Nach dem Mittagessen schnitt er sich genüsslich mit dem Messer ein paar Streifen des Gepressten ab und drehte sich die wohl verdiente Orientzigarette. Tagsüber rauchte er sonst kaum. Obwohl er reichlich Personalzigaretten aus Dresden bekam. Die wurden eher zum Tauschen gebraucht. Eine geraume Zeit galten die Zigaretten als Währung. Als wertvolle Währung. Vor allem als Bezahlung von Handwerkern. In der Genossenschaft arbeiteten auch viele landlose Mitglieder. Gerade für die war auch der Tabak vorgesehen. Vor allem zum Frühstück, zweiten Frühstück, Mittag, Vesper und Feierabendweg. Die Feldarbeit muss mit reichlich Pausen versehen werden. Sie wissen. Während dieser Arbeit ist der Kopf tiefer als der Rest des Körpers. Dadurch wird zwar das Gehirn besser durchblutet.
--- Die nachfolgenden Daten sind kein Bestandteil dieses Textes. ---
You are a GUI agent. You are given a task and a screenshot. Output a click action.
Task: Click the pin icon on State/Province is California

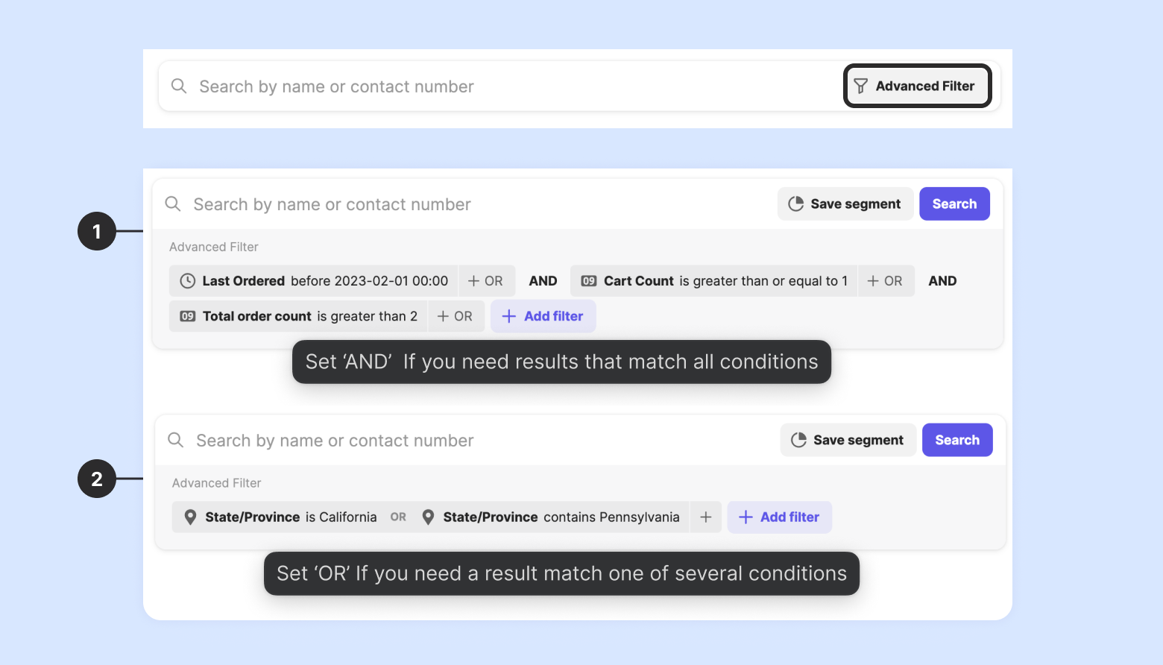(x=190, y=517)
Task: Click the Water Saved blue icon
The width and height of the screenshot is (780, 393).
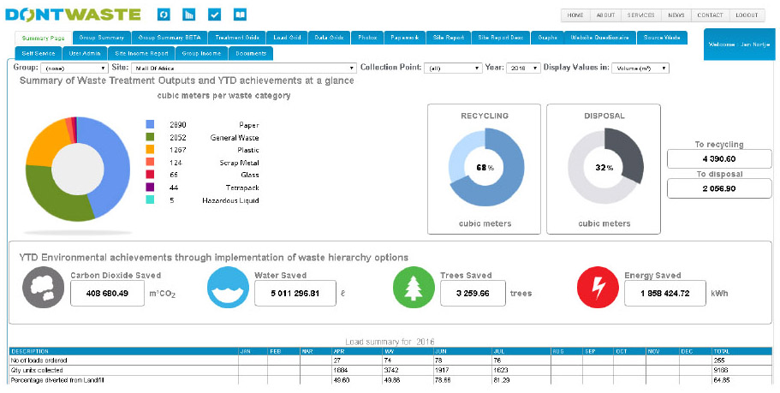Action: (228, 288)
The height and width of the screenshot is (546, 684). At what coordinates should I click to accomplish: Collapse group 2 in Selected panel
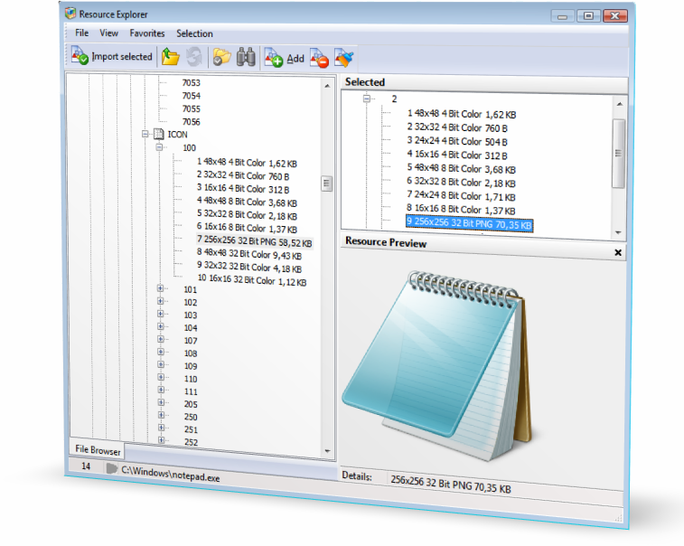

Aber der Rest leidet. Bei Beamten ist es genau umgedreht. Aus dem Grund, schickte Igor – Christa oft zur Feldarbeit.

Zur Freude der Familie.

Hubertus wurde entlassen. Er bekam auch eine Wohnungszuweisung. Neben der Zuweisung für die Arbeitsstelle. Das Gehalt war für die Zeit ansprechend. Etwas höher als der Durchschnitt. Er bekam das Bergmannsgeld weiter. Es gab verschiedene Stufen des Zuschlages. Unter Tage, Vortrieb und oberhalb des Schachtes. Gießer zählten dazu. Gießer direkt am Hochofen, bekamen das Geld wie ein Vortriebsbergmann. Für Hubertus änderte sich damit nichts.

Die Wohnung befand sich etwas außerhalb von Karl-Marx-Stadt. Auf dem Land. Der erste Weg führte ihn zu Besichtigung der Wohnung. Der zweite Weg zu Herbert. Irma wartete mit den Kindern.

Der SMAD fuhr Hubertus zu Klaus, den Bürgermeister von Pumelitz. Dort erwartete ihn auch Christa und Irma. Beide unter Tränen. Klaus wollte den Strengen abgeben. Konnte aber den Tränen nicht widerstehen. Herbert und Helene holten Hubertus mit dem Ochsenkarren dort ab. Ochsen hatte Herbert zwar keinen. Das Symbolische sollte aber wirken. Das wirkte. Sogar nachhaltig. Die Bewunderung des Westens schlief umgehend ein bei Hubertus. Weder die Sowjets noch die Kommunisten der DDR mussten sich dafür einsetzen. Es war der Westen selbst. Samt den Märchenerzählern in den Medien.